━━ Text segment

PostPosted: Mon Feb 25, 2008 1:31 am    Post subject: Reply with quote

First of all, thanks for sharing your project with us, Eric. I really enjoyed the old pictures in the clip and your integrating your great-grandfather from Kentucky with your great-grandfather from La Ren. Also liked the pic where you try to pour cider. You should raise your arm over your head next time...

I obviously understand why you seem to have to justify the more Spanish-centered themes, as opposed to solely Asturian themes that your audience would not capture. However, I think it's important to educate and go beyond stereotypes, sometimes even break stereotypes in unconventional ways, and I would have used the opportunity to highlight what La Ren is like in real life: cows, green rolling hills, madrenes, cider, bagpipe music, folixa, fabes, a certain kind of humor and the sea.

Your great-grandfather certainly had very little to do, I presume, with an Osborne bull. That was a marketing ploy used by cognac (?) makers in southern Spain to sell their product. Still, because I realize people in Illinois, as you point out, have a hard time separating Spain from Mexico, you had to bring the bar down a bit. I usually don't drop the bar whenever I explain Asturias because it would distort the truth. And you'd be surprised how much interest it generates in what you initially perceived as a culturally less-literate audience.

You just need to challenge people to spark an interest. Then they are more receptive. Sometimes, it's easier to go all the way than half way. There's always time for fine-tuning later, as long as the main characterizations are right.

As for the symbols in contemporary Spain, Granda is right that the Osborne bull is not entirely a fascist symbol. To me, it certainly is alien to Asturias. And like Carlos says, it's often taken up as a symbol of 'Spanishness' that is vacant in the north. But it's not entirely an expression of fascism either. To me, it's just plain 'macho' or redneck, something stuck on cars by 19-year-olds with a sports car and a mystique about Spanish bravado. This mystique doesn't really hold in Asturias, or Galicia, or the Basque Country. But it's there just like the Confederate flag on a pickup truck; ugly to us in the north, but there nonetheless.

━━━━
━━ Material provided

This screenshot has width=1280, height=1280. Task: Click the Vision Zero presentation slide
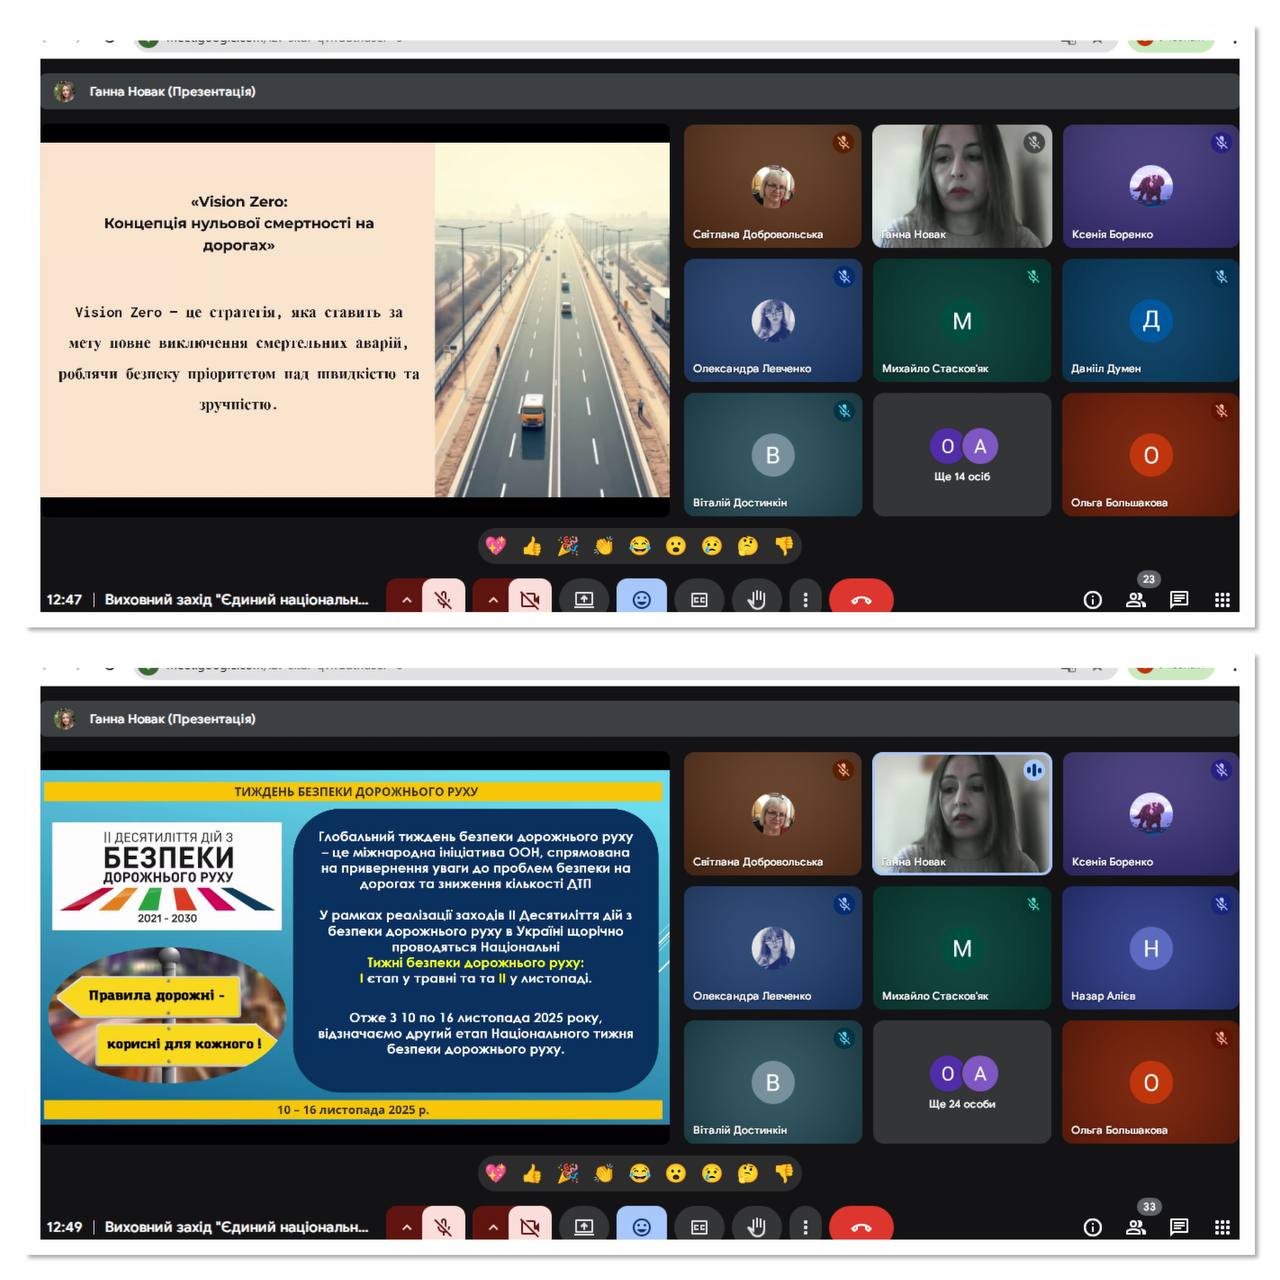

━━━━

Set tasks:
1. In the forum post about Asturias, why does the writer say Eric had to bring the bar down a bit? Answer in one to three sentences.
2. In the forum post about Asturias, what does the writer compare the Osborne bull stuck on cars to?
3. Carry on the forum post about Asturias from the point where it stops.

Answers to the tasks:
1. Eric had to bring the bar down because people in Illinois, as he pointed out, have a hard time separating Spain from Mexico.

2. The Confederate flag on a pickup truck.

3.
____

Muitas gracias, Eric, por compartir con nos el tou proyeutu de clas. A min prestaronme abondo esas semeyas que ties de la tua familia, ya tamen la forma d’integrar la hestoria del tou bisbuolo de Kentucky cona del buolo de La Ren. Lo que ia echar sidra, inda ties camin pur fader, ne! Pero nun t’esmolezas que ia cuestion de prautica. Pa la prosima, xube esi brazu.

Sei de lo que falas cuando xustificas la iconografia espanola de la tua presentacion, en cuenta de una iconografia asturiana dafeitu, porque la xente nun sedria a entendela. Sicasi, you cuido que ia importante educar a la xente ya dir mas p’al.lo de los estereotipos, dacuandu xebrandolos. Na tua situacion you tendrialo feito d’outra manera. Tendria falao de cumu ia la vida na Ren: les xates, los praos, les madrenes, la sidra, la gaita, la folixa, les fabes, la cona asturiana ya la mar.

Tou bis-buolo dexuro que tenia bien pouco que ver con un guei d’Osborne. Eso foi un producto de marketing d’empresarios andaluces que fain brandy nel sur d’Espana. Sicasi, cumu ia nidio que n’Illinois xa tienen abondo con estremar ente Espana ya Mexico, baxaras el tou lliston una migaya. Nel miou casu, nun baxo el lliston al desplicar a xente de fora lu que ia Asturias, porque nun sedria la verda. Ia tan simple cumo eso. Ablucarias de cuanto interes ias a xenerar pente la xente con menos bayura cultural. Namai ties que reta-ys con una idega que-ys abulta rara. Entos, tan mas aliel.los a lo que dices ya chegas mas l.lonxe. Siempre hai tiempu pa recular un pouco ya fader ‘fine-tuning’.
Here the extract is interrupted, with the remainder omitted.